Sunday, September 30th, 2007

Mortgage Refinance to the rescue of troubled Option ARM borrowers

Using Option ARM to finance your home may have offered the benefit of very low monthly payments in the beginning but will certainly increase the burden of payments as time goes by landing the homeowner in a financial crisis. A way out of the risks of Option ARMs is to use Mortgage Refinance.The terms of Option ARMS allow the homeowner to choose from various repayment options depending on the homeowner’s liquidity, each month. In such a scheme, the homeowner payments could range from paying a major portion of the amount upfront or smaller and smaller payments, if the monthly budget is tight. Generally, one of the following broad options are chosen by Option ARMS consumers:

  • The largest monthly payment option: Short loan mortage tenure (a 15 year period).

  •   Smaller payment option: Long term tenure (a 30 year period)

  •   Interest payment only, without touching principal repayment

  •   Smallest payment option: Enabling part payment of the interest without principal payment

Option ARMs: Advantages and Disadvantages

Option ARMS provides such huge flexibility primarily addressing people with irregular income such as sales representatives awaiting there commissions, part time workers, students about to graduate and expecting lucrative jobs etc.
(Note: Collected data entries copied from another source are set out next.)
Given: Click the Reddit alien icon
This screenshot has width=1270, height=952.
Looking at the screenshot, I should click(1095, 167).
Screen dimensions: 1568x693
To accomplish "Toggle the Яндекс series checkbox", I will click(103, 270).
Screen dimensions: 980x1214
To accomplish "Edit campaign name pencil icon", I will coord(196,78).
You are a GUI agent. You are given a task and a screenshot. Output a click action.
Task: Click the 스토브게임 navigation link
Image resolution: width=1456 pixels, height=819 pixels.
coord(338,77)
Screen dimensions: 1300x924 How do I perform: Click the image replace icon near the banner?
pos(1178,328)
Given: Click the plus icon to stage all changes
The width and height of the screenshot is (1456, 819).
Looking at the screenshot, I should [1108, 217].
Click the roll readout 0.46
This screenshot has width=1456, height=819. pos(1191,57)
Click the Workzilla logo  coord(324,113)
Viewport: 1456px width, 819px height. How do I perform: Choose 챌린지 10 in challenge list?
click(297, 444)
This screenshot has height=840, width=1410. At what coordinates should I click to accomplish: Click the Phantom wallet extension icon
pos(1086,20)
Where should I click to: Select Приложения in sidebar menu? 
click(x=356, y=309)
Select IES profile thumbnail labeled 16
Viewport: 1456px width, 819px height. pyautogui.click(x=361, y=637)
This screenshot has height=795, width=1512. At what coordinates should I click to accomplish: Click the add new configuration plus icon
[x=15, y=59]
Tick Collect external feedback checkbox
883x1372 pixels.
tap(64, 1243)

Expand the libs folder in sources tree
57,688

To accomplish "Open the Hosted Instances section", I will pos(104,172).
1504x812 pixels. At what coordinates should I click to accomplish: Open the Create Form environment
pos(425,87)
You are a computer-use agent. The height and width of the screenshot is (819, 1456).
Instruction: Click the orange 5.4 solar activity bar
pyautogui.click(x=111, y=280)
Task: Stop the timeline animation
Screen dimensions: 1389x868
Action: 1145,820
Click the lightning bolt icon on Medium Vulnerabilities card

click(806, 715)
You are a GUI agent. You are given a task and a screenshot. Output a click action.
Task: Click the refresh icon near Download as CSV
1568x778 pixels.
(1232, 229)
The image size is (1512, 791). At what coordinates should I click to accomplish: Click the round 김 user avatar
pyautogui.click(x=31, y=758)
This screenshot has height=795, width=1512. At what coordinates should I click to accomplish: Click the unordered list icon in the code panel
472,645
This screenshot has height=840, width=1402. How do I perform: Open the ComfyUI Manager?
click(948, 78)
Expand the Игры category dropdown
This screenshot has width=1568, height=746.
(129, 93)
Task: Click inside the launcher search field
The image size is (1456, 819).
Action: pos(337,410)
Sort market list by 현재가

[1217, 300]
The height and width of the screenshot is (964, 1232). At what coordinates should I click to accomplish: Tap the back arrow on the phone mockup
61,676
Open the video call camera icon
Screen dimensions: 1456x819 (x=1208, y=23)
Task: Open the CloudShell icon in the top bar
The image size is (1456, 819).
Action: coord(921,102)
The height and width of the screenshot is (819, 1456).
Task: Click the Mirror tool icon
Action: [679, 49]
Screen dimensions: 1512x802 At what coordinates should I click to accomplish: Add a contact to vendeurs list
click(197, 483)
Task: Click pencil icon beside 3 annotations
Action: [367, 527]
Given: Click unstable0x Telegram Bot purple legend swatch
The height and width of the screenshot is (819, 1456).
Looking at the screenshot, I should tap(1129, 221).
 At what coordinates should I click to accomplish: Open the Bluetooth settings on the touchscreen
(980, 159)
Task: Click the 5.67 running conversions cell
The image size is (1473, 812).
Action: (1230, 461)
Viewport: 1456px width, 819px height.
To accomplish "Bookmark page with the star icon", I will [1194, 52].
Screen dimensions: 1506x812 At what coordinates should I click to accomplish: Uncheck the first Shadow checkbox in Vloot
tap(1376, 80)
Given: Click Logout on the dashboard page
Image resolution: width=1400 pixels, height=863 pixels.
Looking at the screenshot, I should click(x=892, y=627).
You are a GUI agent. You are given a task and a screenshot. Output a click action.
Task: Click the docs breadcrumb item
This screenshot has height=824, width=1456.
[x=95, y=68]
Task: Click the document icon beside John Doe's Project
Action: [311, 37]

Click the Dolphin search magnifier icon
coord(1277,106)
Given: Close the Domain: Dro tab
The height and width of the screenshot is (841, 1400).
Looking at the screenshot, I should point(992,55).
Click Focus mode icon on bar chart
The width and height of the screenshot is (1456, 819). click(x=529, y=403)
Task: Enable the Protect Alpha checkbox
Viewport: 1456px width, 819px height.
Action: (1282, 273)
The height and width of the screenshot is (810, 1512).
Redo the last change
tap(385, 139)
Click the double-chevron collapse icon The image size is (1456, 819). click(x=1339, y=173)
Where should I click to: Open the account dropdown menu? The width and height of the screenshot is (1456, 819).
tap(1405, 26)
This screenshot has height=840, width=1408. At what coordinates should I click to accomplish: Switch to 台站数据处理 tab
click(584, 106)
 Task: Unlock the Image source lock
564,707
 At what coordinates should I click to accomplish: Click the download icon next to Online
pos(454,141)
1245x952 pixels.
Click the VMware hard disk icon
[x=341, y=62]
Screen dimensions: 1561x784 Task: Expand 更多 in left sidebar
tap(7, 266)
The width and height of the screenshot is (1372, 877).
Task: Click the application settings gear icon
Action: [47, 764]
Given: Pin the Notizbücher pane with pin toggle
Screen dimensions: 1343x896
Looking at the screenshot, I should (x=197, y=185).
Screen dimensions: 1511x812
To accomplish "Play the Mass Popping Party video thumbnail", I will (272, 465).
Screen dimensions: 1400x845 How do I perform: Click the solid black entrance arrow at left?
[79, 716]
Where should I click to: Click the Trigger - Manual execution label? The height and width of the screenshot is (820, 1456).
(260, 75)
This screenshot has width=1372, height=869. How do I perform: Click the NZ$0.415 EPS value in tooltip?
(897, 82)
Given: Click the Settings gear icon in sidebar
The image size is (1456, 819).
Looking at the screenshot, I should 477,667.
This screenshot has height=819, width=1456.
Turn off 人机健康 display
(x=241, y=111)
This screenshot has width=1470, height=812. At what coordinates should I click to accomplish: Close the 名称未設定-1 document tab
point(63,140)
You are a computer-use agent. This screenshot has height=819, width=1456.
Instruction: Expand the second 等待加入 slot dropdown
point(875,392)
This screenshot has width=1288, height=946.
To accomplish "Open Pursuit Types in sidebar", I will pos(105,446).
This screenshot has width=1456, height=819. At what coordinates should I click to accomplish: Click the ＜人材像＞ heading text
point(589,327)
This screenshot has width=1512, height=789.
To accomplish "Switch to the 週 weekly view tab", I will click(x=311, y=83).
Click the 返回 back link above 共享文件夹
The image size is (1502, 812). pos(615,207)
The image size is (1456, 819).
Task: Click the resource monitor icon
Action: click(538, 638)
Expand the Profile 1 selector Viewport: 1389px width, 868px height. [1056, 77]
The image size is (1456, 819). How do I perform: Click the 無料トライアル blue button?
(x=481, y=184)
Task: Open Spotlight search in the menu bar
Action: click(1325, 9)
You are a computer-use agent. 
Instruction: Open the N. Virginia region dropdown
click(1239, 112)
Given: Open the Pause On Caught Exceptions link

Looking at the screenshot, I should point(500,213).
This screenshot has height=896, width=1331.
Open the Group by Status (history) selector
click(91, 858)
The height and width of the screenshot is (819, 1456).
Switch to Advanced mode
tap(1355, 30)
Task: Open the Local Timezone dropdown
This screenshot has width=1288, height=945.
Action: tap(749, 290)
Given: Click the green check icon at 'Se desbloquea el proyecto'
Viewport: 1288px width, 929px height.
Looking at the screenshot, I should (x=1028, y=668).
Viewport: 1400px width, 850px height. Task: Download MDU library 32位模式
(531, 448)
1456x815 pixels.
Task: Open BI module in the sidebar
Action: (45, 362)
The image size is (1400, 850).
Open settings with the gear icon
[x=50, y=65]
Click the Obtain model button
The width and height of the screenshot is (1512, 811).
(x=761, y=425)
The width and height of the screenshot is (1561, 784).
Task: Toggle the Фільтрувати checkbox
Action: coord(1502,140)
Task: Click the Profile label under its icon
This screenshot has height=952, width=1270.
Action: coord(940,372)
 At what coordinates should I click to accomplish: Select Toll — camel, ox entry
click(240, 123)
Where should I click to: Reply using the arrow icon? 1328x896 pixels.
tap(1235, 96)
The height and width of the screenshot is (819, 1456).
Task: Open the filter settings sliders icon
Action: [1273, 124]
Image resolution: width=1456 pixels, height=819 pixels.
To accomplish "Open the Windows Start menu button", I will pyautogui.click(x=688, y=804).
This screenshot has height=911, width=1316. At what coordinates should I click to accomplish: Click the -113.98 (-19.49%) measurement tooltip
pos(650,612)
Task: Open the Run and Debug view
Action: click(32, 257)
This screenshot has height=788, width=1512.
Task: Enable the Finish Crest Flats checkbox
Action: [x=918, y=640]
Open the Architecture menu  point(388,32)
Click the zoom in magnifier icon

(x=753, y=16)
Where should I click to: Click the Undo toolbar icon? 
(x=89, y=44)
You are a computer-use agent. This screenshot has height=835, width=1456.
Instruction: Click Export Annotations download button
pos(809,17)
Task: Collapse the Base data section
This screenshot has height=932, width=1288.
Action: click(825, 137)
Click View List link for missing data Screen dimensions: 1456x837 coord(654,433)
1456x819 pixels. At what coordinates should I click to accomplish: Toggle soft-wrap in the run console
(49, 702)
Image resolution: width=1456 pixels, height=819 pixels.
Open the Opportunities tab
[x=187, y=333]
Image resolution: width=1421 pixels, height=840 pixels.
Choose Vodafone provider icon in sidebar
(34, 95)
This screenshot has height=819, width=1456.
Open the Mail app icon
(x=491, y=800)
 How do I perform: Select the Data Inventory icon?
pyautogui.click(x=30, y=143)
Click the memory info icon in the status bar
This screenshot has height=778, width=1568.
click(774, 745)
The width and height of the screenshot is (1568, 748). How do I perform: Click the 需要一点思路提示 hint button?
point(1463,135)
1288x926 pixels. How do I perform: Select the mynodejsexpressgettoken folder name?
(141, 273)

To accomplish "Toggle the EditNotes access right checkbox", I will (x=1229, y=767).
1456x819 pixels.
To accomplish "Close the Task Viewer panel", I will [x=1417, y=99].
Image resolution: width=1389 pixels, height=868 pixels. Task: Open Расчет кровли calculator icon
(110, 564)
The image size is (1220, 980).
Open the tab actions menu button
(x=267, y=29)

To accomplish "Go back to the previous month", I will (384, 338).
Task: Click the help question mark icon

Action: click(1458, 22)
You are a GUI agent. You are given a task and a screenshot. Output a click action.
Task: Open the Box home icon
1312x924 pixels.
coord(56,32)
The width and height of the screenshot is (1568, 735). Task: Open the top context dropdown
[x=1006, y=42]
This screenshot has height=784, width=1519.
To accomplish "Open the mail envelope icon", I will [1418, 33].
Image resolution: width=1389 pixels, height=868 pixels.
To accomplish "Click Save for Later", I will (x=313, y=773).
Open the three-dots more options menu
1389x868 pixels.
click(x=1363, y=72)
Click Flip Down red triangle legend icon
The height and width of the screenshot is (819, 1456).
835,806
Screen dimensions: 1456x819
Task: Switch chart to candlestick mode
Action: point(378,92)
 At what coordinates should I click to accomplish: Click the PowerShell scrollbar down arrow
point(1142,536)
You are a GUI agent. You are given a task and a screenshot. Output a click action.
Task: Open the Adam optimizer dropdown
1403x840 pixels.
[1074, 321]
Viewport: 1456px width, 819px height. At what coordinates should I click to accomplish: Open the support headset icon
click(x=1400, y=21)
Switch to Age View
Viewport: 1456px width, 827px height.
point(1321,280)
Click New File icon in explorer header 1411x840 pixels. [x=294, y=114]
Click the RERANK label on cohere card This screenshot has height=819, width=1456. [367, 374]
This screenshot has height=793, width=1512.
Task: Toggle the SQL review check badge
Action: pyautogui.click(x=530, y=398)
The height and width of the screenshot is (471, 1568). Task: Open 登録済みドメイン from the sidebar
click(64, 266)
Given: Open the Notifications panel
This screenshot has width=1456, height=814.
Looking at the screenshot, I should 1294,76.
Allan Greenspan, the former Federal Reserve chairman and such other experts have commented that quite a few consumers use such facilities to buy homes that they could not normally afford and end up in huge financial mess.Financial woes start when negative amortization sets in. This means your principal debt starts increasing. Option ARMs do provide great payment flexibility but on the down side, the floating interest rates on the loan could change. Given that the interest rates have been increasing in the past two years, the monthly loan payout could, in some cases, double in a matter of weeks or months. This dramatic increase in outflow spells financial crisis for the borrower.

How refinancing your Mortgage can help

The recent housing boom saw a dramatic rise in borrowers opting for Option ARMs as a way of financing their home mortgages. Such people now find the terms of financing too costly leading up to major default. If you are one of them, then the way out would be to get your loan refinanced with a conventional 30-year fixed rate mortgage. This would bring in a great amount of predictability while steadily chipping away at the principal. This financial predictability would reduce anxiety and bring in peace of mind.Currently, the rates for fixed rate mortgage are at their historical low. This is a great opportunity for refinancing Option ARMS borrowings. It might cost you a sum to refinance but these costs are rather small compared to the risk reduction and cost of losing your home, if you were to remain in the Option ARMs. So its time now to talk to your lenders about converting your Option ARMs borrowing to a less risky fixed rate mortgage and gain a few hours of peaceful sleep.